His dad takes him to the regular meetings of the Dum Dum Donut Intellectuals, held in a local doughnut shop, meetings that are a gift to an author primed to send up the pretensions of some black intellectuals. His dad never does get around to writing the best-selling memoir he hopes to write, which he considered calling “I’m Ai’ight. You’re Ai’ight.”
Prick the satire in “The Sellout,” and real blood emerges. The narrator’s father is shot dead by Los Angeles police officers for, basically, driving while black.

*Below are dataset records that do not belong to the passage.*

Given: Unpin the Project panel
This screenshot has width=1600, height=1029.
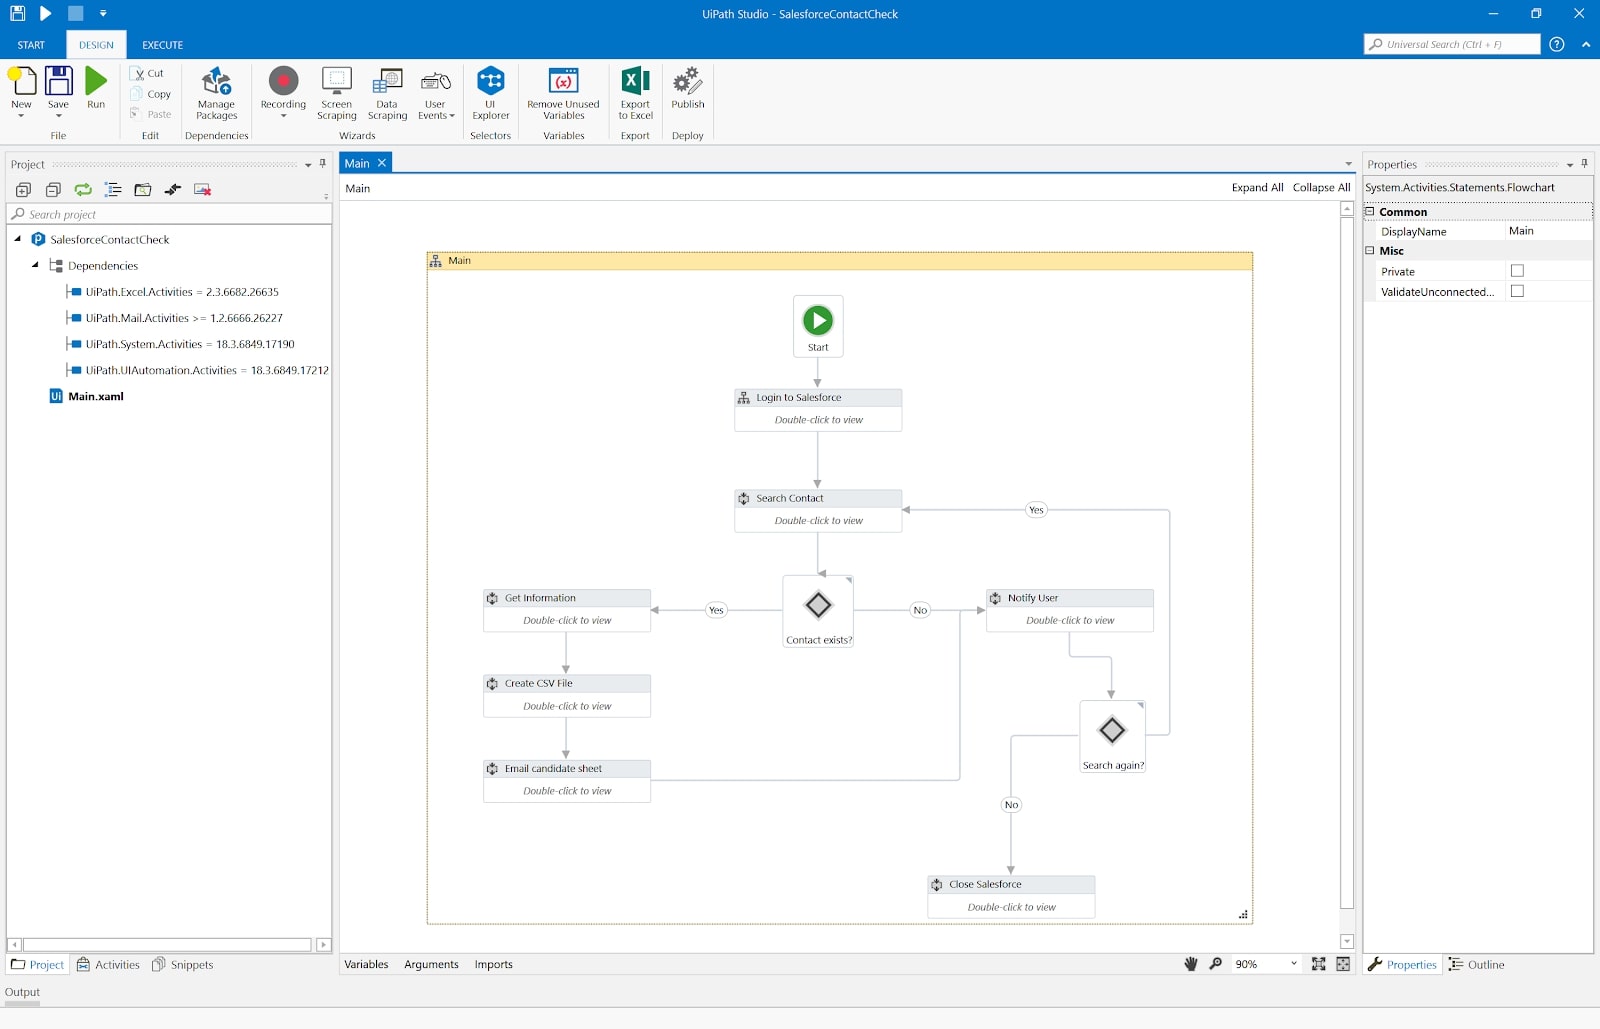Looking at the screenshot, I should 322,164.
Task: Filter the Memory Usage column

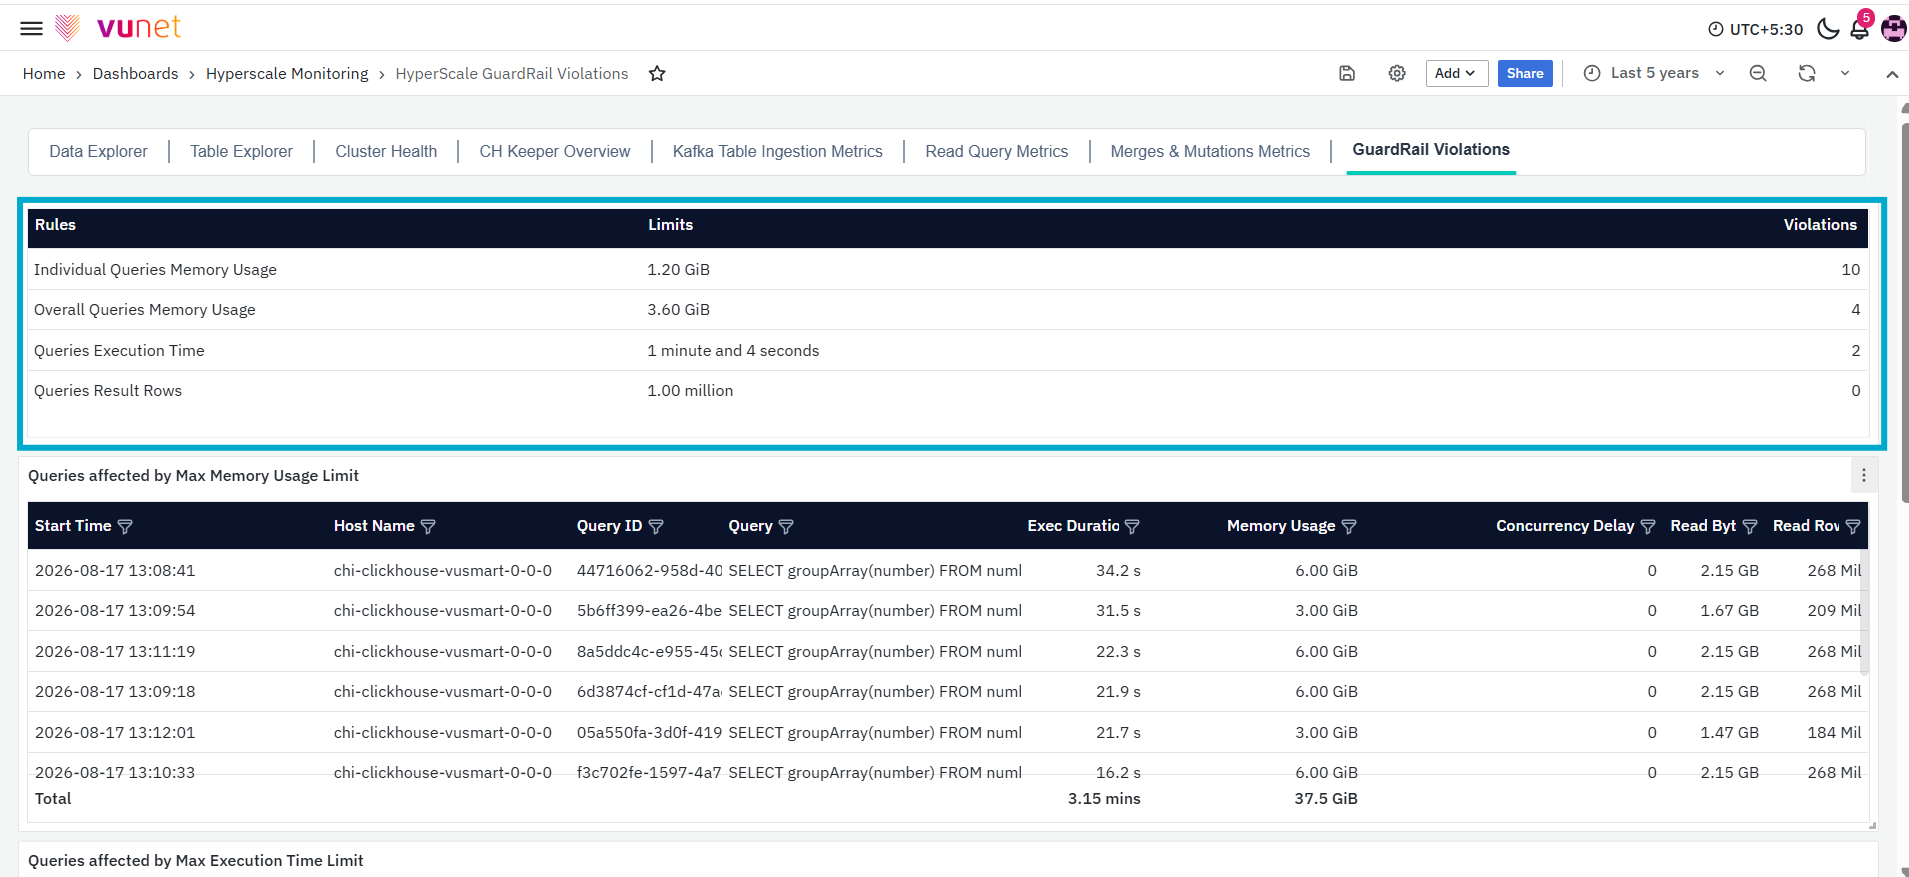Action: (1349, 526)
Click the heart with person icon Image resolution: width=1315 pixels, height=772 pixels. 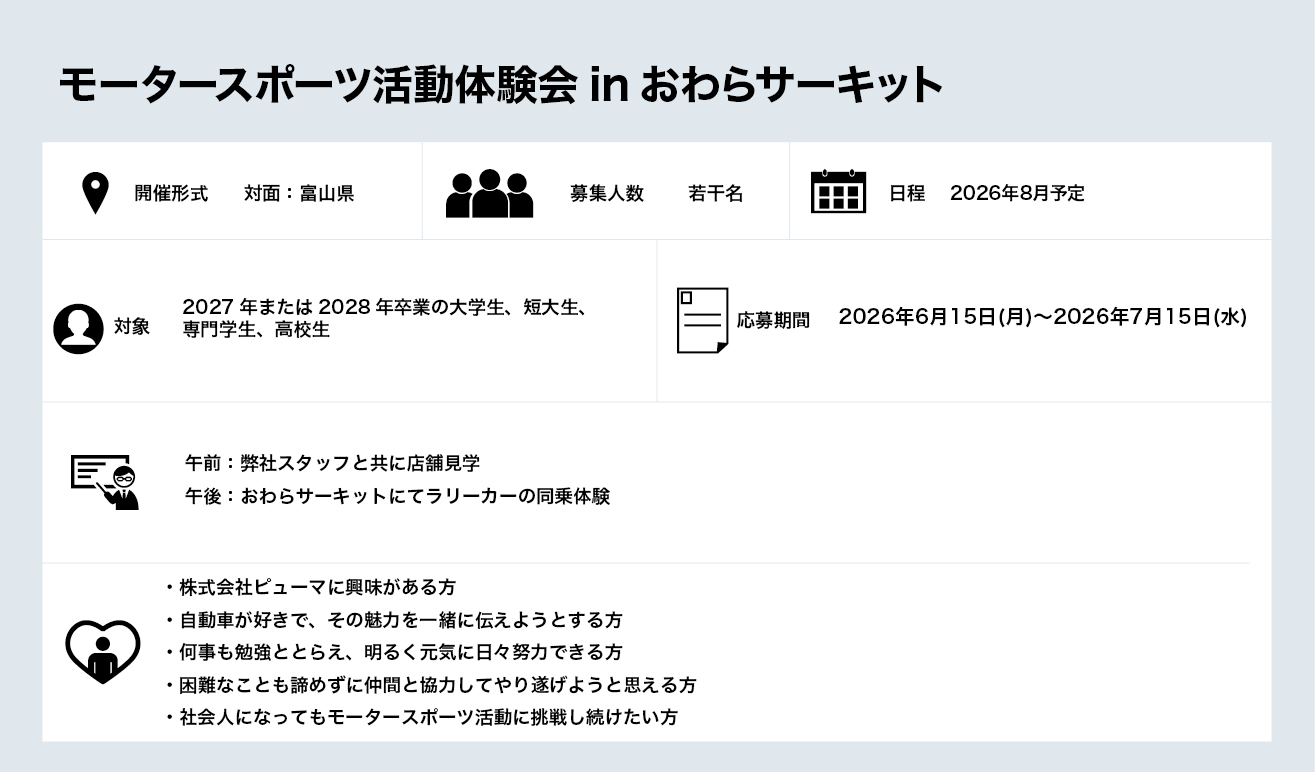(x=102, y=651)
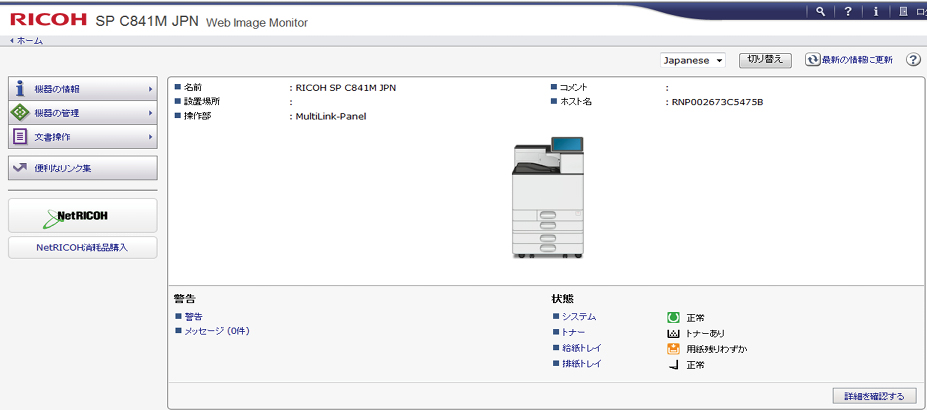The height and width of the screenshot is (410, 927).
Task: Click the 詳細を確認する button
Action: pyautogui.click(x=873, y=396)
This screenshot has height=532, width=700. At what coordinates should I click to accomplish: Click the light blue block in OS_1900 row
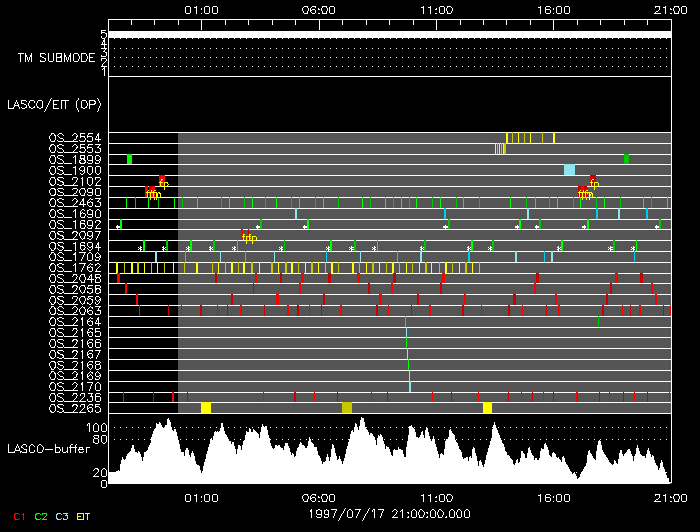569,170
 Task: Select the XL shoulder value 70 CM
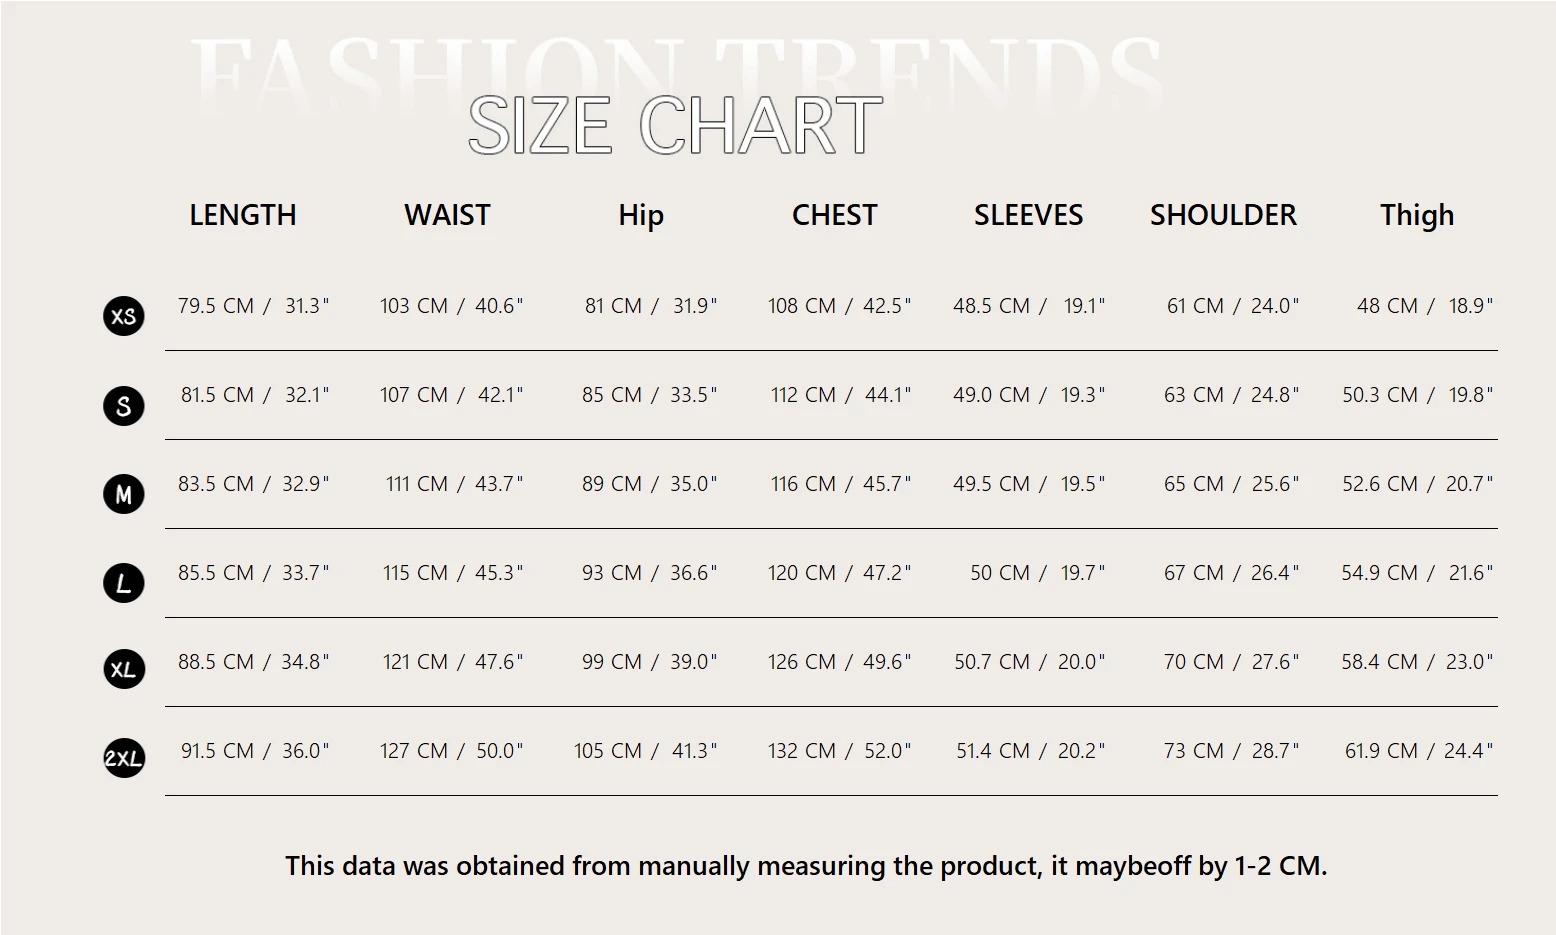(x=1194, y=662)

There’s a surreal but aching scene in which the narrator drapes his father’s body over the horse he keeps on his urban farm and clops home through the streets, a pageant I’d love to see filmed by Charles Burnett.
Almost the entirety of black American culture and stereotypes are carved up under this novel’s microscope: Tiger Woods, Clarence Thomas (given a memorable line), Oreo cookies, fairy tales (“Rapunzel, Rapunzel, let down your weave!”), Bill Cosby, cotton picking, penis size, Saturday morning cartoons, George Washington Carver, lawn jockeys, Mike Tyson. The “do-gooder condescension” of Dave Eggers comes in for a hazing. The American liberal agenda is folded into origami.
A bowdlerized version of “Middlemarch” for black students is retitled, “Middlemarch Middle of April, I’ll Have Your Money — I Swear.” A television crew asks a rioter if the looting and madness will change anything. The response, when it arrives: “Well, I’m on TV, ain’t I, bitch?”
The riffs don’t stop coming in this landmark and deeply aware comic novel. About Stevie Wonder, the narrator says his Latin motto should be, “Cogito, ergo Boogieum. I think, therefore I jam.” Ditto this book.
“The Sellout,” I am sad to say, falls into a holding pattern in its final two-thirds. Mr. Beatty still writes vividly, and you’re already up there at 30,000 feet. But the sense of upward thrust is mostly absent.
Yet this slashing novel puts you down in a place that’s miles from where it picked you up. It suggests, as the narrator’s father tells him one night, half-wasted on Scotch whisky, “The real question is not where do ideas come from but where do they go.” That’s not hokum at all.
By Paul Beatty
288 pages. Farrar, Straus and Giroux. $26.